Approved — first real adapter and it sets a high bar. One robustness gap to close (poll deadline, below); fine to fold into this PR or land as an immediate follow-up commit, your call.

What I verified

Adapter implementation (iris_ocr_adi/client.py)

No Azure SDK — raw httpx.AsyncClient per plan.md key choice 3. The _http_client injection seam makes the whole thing testable without patching. Right design.
Two-step ADI flow modeled correctly: POST → 202 + Operation-Location, then GET-poll until succeeded/failed. poll_interval=0.0 in tests so the suite stays fast (full run is 1.1s).
Error taxonomy mapping is complete and correct:
- HTTP 401/403 → OCRAuthenticationFailed, 429 → OCRRateLimited, 5xx → OCRUnavailable, timeout/connect → OCRUnavailable
- ADI app-level InvalidContent → OCRMalformedDocument, ContentTooLarge → OCRDocumentTooLarge, generic failed → OCRUnavailable (so the fallback engine from T031 can fire)
- Missing Operation-Location and non-JSON poll bodies → typed OCRUnavailable instead of raw AttributeError/JSONDecodeError. These "out of scope additions" are exactly the defensive shell a real adapter needs — good judgment call, and the PR body documents why each exists.
Polygon→BBox conversion handles ADI's per-page unit split (inch for PDF/TIFF at 96 DPI, pixel for PNG/JPEG), and max(1, ...) guards rounding to zero-width boxes that would violate C-OCR-004.
Confidence clamped to [0,1] after averaging word confidences. Empty-words page defaults to 1.0 — defensible (no evidence of low quality).
time.monotonic() for latency — correct clock for intervals.

Tests

22 unit tests, every contract clause C-OCR-001 through C-OCR-010 named in the test function (test_c00X_...). This naming convention makes T037's parametrised contract suite almost mechanical to write — the clause-to-test mapping is already explicit. Keep this convention for T034-T036.
HTTP error mapping covered by 10 dedicated tests including the two defensive paths (missing header, non-JSON body).
Live test correctly gated on IRIS_OCR_LIVE_ADI=1 with pytest.mark.skipif, self-contained fixture PDF, no committed credentials.

Supporting changes

py.typed on iris-engine — correct PEP 561 fix, and the PR body explains why it surfaced here. Without it every downstream adapter would see iris_engine as untyped under strict mypy.
.env.example OCR section documents all four new vars with the allowlist pragma on the placeholder key.
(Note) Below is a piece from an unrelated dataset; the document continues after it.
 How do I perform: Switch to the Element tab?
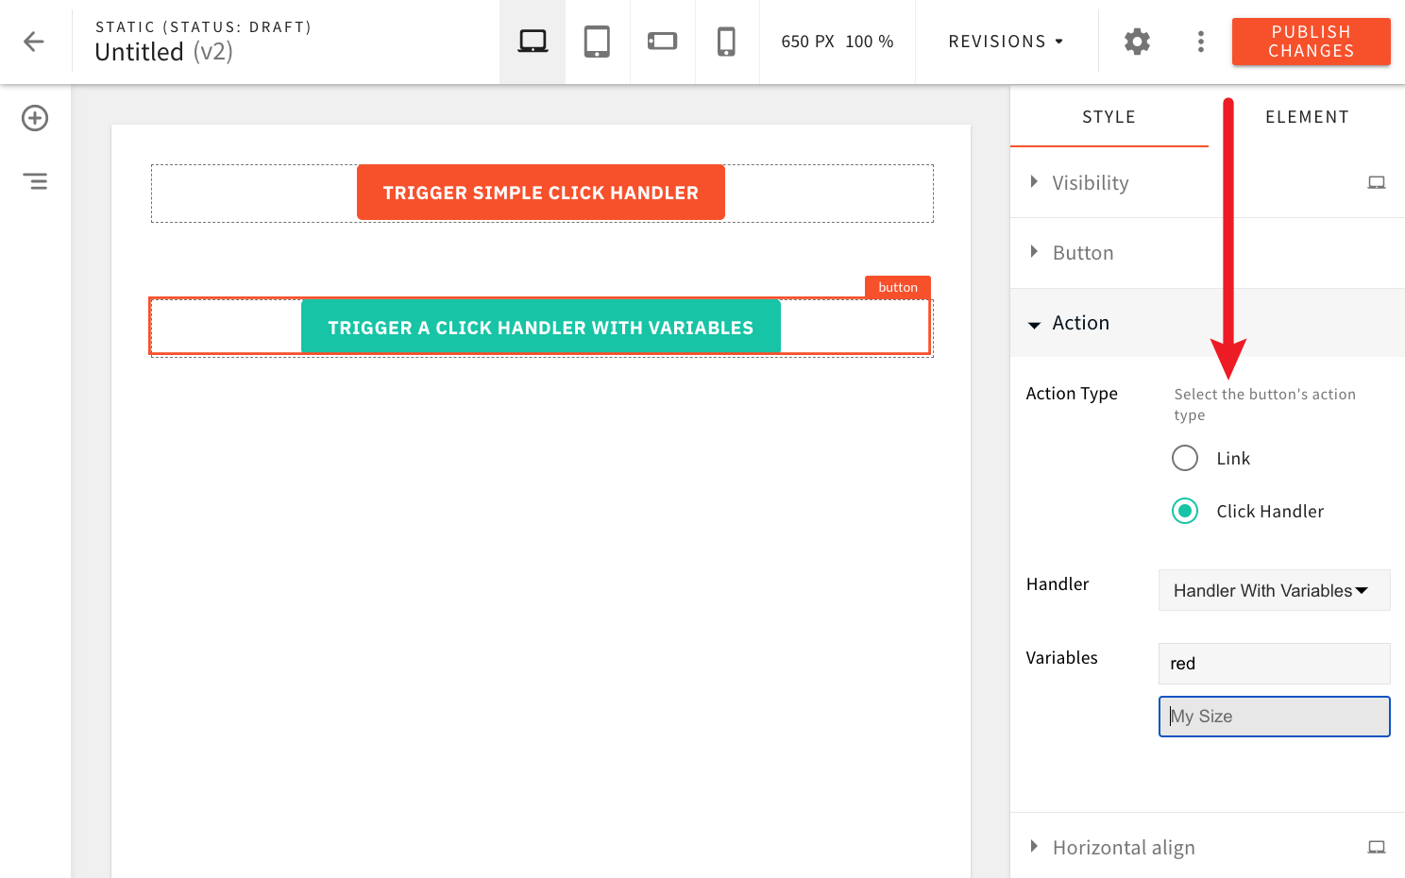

Doc-and-implementation-together, again.
T033 acceptance text updated with explicit clause references — fifth instance of the inline spec-fix pattern.
mypy now checks 15 source files; iris_ocr_adi.* dropped out of the unused-overrides list, meaning the strict override is now actually exercising the adapter.

One gap to close: the poll loop has no deadline

_poll() is while True with no max duration. Each individual GET has the client timeout, but a stuck operation that keeps returning status: "running" forever (or a long-degraded ADI that answers every poll politely) hangs extract() indefinitely — the per-request timeout never fires because each request succeeds. In production behind the T031 fallback wrapper, this also means the fallback never gets a chance.

Suggested shape:

def __init__(self, ..., poll_interval: float = 1.0, max_poll_seconds: float = 300.0, ...):
    self._max_poll_seconds = max_poll_seconds

async def _poll(self, client, operation_url):
    deadline = time.monotonic() + self._max_poll_seconds
    while True:
        if time.monotonic() > deadline:
            raise OCRUnavailable(
                f"ADI analysis did not complete within {self._max_poll_seconds:.0f}s"
            )
        ...

Plus one test: poll body always running, max_poll_seconds=0.01, assert OCRUnavailable. Five minutes of work; my preference is folding it into this PR so the first adapter ships hang-proof, but an immediate follow-up commit works too.

Two minor notes (genuinely non-blocking)

test_c006_error_does_not_contain_bytes uses try/except — if extract doesn't raise, the test silently passes. Wrap in pytest.raises(OCRUnsupportedContentType) and assert on the exception object so the no-raise path fails loudly.
Adapter coverage isn't measured: [tool.coverage.run] source = ["iris_engine", "iris_config"] doesn't include iris_ocr_adi, so the 22 tests don't count toward the gate. best-practices.md section 3 says 80% on iris-engine and every adapter package. Suggest adding "iris_ocr_adi" (and successors as they land) to the source list — or switching to measuring packages/ wholesale once a few adapters exist. Fine as part of T034 or a tiny hygiene commit.

Looking ahead

T034 (Datalab) is next and can reuse this exact shape: injection seam, clause-named tests, gated live test, .env.example section. The PR body format here (clause checklist + "out of scope additions" table with reasons) is the best one yet — keep it.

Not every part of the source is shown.